As she sat there feeling all the feelings of it, her eyes moistened. I sat on the bed next to her and held her long and firmly and didn’t let go as she sobbed softly into my shoulder. It was a precious, tender moment I was deeply glad to have shared with her.
It didn’t take long though, and Mom was back to joking and teasing. The jokes were more subdued and had an edge of sarcasm to them, but they were there.
The nurse came in to remove the IV and promise to release her soon. As the nurse carefully, attentively peeled the tape from Mom's arm, Mom leaned in and said, "Boo!"
That was weird, I thought. But the nurse didn’t even jump. She told us of how another patient had done that while she was changing the dressing on a wound in his chest.
“They say we're not supposed to yell at patients but..." the nurse joked.
“Well," Mom said after the nurse left, "You gotta make it fun.
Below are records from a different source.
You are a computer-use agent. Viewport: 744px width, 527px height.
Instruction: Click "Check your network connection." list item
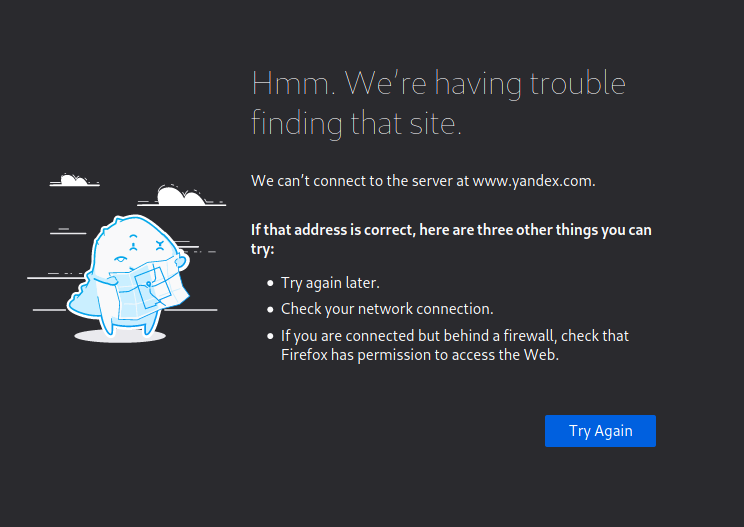pyautogui.click(x=387, y=309)
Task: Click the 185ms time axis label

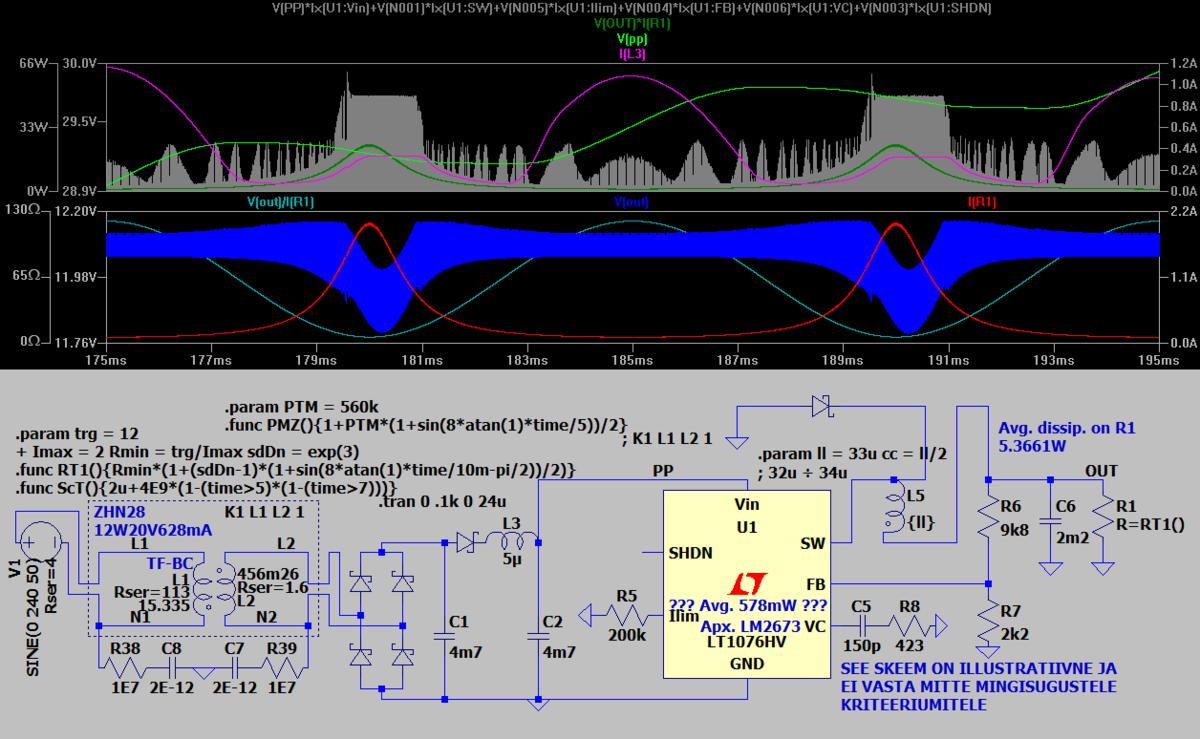Action: (x=632, y=358)
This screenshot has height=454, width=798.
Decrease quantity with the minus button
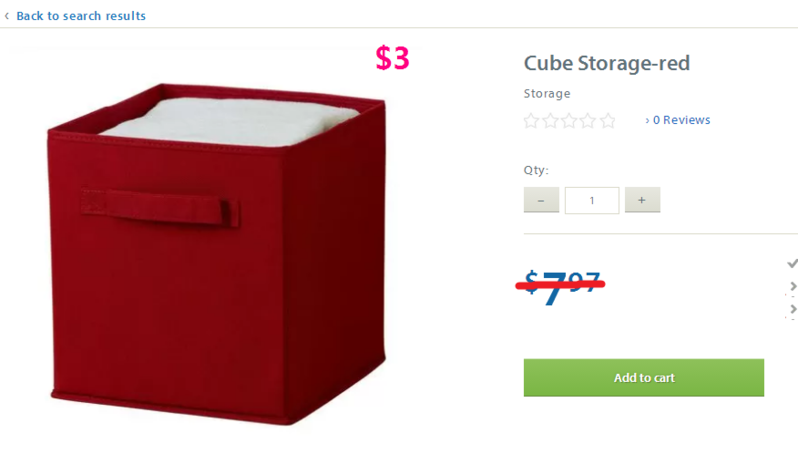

Some people are so very serious..." and she crunched her face in a sourpuss, "I'm too serious for life" face. I laughed, but wondered if she saw me as one of those people. Probably not. I did though. I’d known for years I was wound too tight for living.
By the end of the visit, Mom was smiling and saying how thankful she was to have visited her sister, my Aunt Judy, who was on the same floor. They'd had a fantastic, long-overdue visit and Mom had been blessed by their time together.
When I left, Mom and I hugged, and she assured me it would get better.
"As Liz put it, ‘it’ll get better one way or another'." I said.
"No kidding."
I am grateful to my mom for allowing me to share this story - especially as it's happening.
That's a brave thing to do, and I appreciate the transparency.
If you're wondering how you can help, I'm pretty sure Mom would request prayer. It is the prayer of friends and family that has enabled her to get this far. She's the first to say that. (How else does one continue to work full time and walk / drive / sit / move when one has a completely shattered hip?! There is no other way. It was God-given strength.)